### What is being asked
Each entry should be copied as it stands, leaving the pictures behind.

[Stored data entries]
-.-.-

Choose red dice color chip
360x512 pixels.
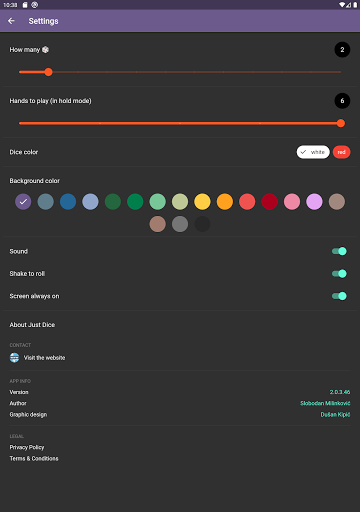(341, 152)
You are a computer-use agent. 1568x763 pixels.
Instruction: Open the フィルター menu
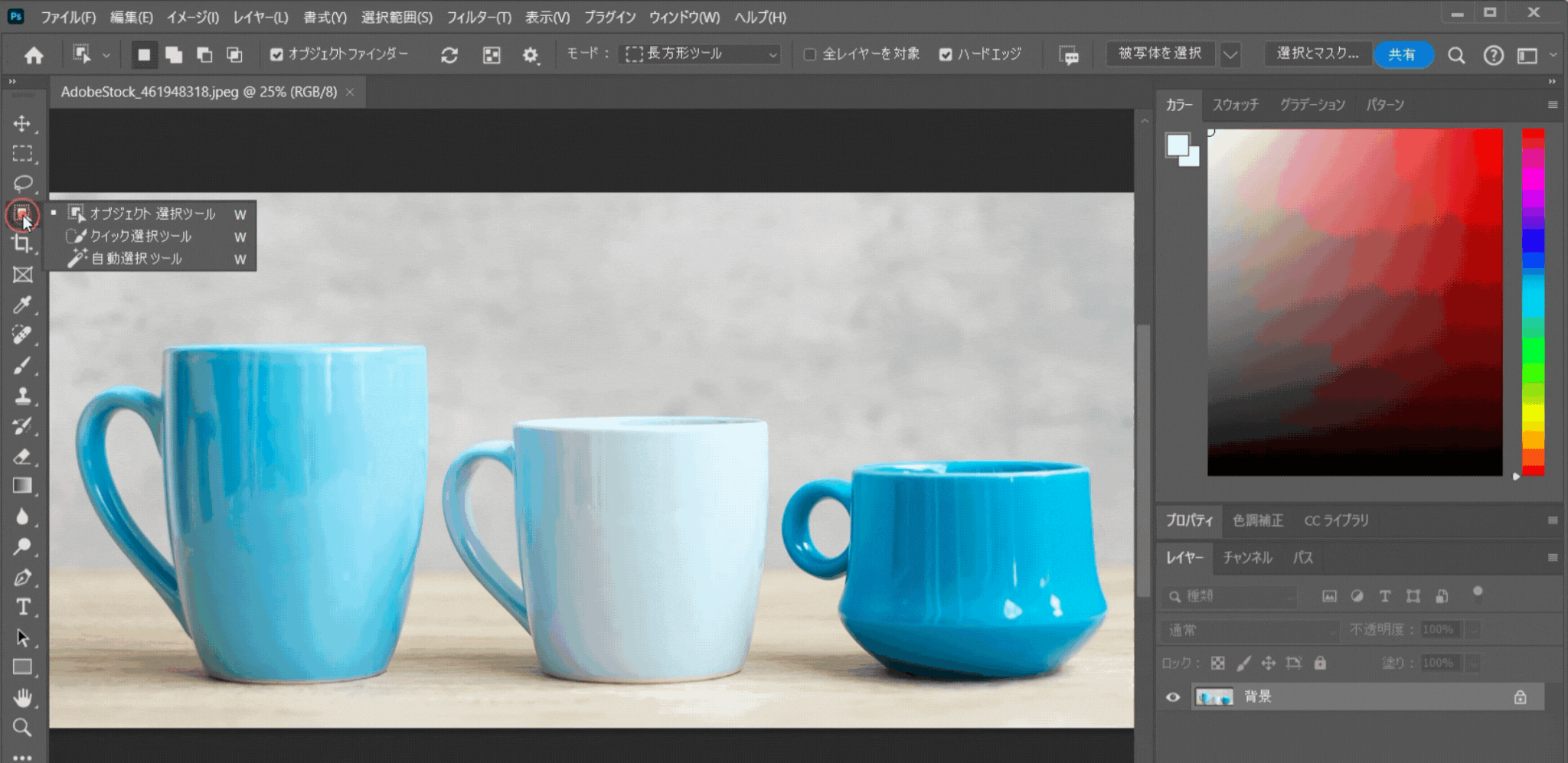tap(479, 17)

-.-.-

### Output for this task
Choose red dice color chip
360x512 pixels.
(341, 152)
You are a computer-use agent. 1568x763 pixels.
Instruction: Open the フィルター menu
tap(479, 17)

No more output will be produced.